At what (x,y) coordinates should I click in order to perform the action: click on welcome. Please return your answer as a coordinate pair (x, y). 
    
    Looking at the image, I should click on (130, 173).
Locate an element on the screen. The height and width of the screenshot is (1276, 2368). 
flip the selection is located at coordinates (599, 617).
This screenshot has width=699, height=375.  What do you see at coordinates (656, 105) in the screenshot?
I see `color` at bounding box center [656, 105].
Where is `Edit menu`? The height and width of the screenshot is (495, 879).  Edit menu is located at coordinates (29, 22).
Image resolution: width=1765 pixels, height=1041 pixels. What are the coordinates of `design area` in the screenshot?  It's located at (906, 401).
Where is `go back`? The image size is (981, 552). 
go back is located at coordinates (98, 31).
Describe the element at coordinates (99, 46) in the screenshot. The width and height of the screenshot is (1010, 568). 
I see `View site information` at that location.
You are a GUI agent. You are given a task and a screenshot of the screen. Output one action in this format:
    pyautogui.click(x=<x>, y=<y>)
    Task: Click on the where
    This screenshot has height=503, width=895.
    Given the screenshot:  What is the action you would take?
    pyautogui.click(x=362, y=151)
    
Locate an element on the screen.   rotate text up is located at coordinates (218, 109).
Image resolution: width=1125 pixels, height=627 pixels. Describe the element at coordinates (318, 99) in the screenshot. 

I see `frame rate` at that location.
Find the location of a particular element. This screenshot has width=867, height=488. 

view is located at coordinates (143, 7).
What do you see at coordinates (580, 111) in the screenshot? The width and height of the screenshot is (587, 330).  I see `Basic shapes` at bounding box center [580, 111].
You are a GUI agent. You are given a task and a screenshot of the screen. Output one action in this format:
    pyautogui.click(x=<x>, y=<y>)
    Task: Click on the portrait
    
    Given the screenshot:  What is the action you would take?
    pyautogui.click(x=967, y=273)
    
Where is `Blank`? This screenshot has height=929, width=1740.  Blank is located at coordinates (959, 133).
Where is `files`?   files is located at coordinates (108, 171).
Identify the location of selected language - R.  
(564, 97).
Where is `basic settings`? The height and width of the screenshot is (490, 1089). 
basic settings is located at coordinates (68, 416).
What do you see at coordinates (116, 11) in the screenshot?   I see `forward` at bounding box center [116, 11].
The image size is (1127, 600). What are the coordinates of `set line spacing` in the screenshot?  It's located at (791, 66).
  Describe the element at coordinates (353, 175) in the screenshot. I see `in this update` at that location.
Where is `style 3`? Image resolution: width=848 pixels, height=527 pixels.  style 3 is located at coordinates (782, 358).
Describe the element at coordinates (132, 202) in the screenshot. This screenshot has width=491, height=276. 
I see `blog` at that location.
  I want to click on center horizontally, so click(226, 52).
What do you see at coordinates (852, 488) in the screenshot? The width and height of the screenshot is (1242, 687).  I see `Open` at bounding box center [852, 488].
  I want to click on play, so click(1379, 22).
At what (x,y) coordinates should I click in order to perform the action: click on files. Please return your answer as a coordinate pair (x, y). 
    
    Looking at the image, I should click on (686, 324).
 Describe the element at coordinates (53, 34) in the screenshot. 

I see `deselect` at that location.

● ● ● ● ●

▶ [Stated task]: Put every line of the data above into a JSON list of strings, one string per line, leaving out blank lines.

▶ [Correct answer]:
[
  "At what (x,y) coordinates should I click in order to perform the action: click on welcome. Please return your answer as a coordinate pair (x, y). ",
  "    Looking at the image, I should click on (130, 173).",
  "Locate an element on the screen. The height and width of the screenshot is (1276, 2368). ",
  "flip the selection is located at coordinates (599, 617).",
  "This screenshot has width=699, height=375.  What do you see at coordinates (656, 105) in the screenshot?",
  "I see `color` at bounding box center [656, 105].",
  "Where is `Edit menu`? The height and width of the screenshot is (495, 879).  Edit menu is located at coordinates (29, 22).",
  "Image resolution: width=1765 pixels, height=1041 pixels. What are the coordinates of `design area` in the screenshot?  It's located at (906, 401).",
  "Where is `go back`? The image size is (981, 552). ",
  "go back is located at coordinates (98, 31).",
  "Describe the element at coordinates (99, 46) in the screenshot. The width and height of the screenshot is (1010, 568). ",
  "I see `View site information` at that location.",
  "You are a GUI agent. You are given a task and a screenshot of the screen. Output one action in this format:",
  "    pyautogui.click(x=<x>, y=<y>)",
  "    Task: Click on the where",
  "    This screenshot has height=503, width=895.",
  "    Given the screenshot:  What is the action you would take?",
  "    pyautogui.click(x=362, y=151)",
  "Locate an element on the screen.   rotate text up is located at coordinates (218, 109).",
  "Image resolution: width=1125 pixels, height=627 pixels. Describe the element at coordinates (318, 99) in the screenshot. ",
  "I see `frame rate` at that location.",
  "Find the location of a particular element. This screenshot has width=867, height=488. ",
  "view is located at coordinates (143, 7).",
  "What do you see at coordinates (580, 111) in the screenshot? The width and height of the screenshot is (587, 330).  I see `Basic shapes` at bounding box center [580, 111].",
  "You are a GUI agent. You are given a task and a screenshot of the screen. Output one action in this format:",
  "    pyautogui.click(x=<x>, y=<y>)",
  "    Task: Click on the portrait",
  "    Given the screenshot:  What is the action you would take?",
  "    pyautogui.click(x=967, y=273)",
  "Where is `Blank`? This screenshot has height=929, width=1740.  Blank is located at coordinates (959, 133).",
  "Where is `files`?   files is located at coordinates (108, 171).",
  "Identify the location of selected language - R.  ",
  "(564, 97).",
  "Where is `basic settings`? The height and width of the screenshot is (490, 1089). ",
  "basic settings is located at coordinates (68, 416).",
  "What do you see at coordinates (116, 11) in the screenshot?   I see `forward` at bounding box center [116, 11].",
  "The image size is (1127, 600). What are the coordinates of `set line spacing` in the screenshot?  It's located at (791, 66).",
  "  Describe the element at coordinates (353, 175) in the screenshot. I see `in this update` at that location.",
  "Where is `style 3`? Image resolution: width=848 pixels, height=527 pixels.  style 3 is located at coordinates (782, 358).",
  "Describe the element at coordinates (132, 202) in the screenshot. This screenshot has width=491, height=276. ",
  "I see `blog` at that location.",
  "  I want to click on center horizontally, so click(226, 52).",
  "What do you see at coordinates (852, 488) in the screenshot? The width and height of the screenshot is (1242, 687).  I see `Open` at bounding box center [852, 488].",
  "  I want to click on play, so click(1379, 22).",
  "At what (x,y) coordinates should I click in order to perform the action: click on files. Please return your answer as a coordinate pair (x, y). ",
  "    Looking at the image, I should click on (686, 324).",
  " Describe the element at coordinates (53, 34) in the screenshot. ",
  "I see `deselect` at that location."
]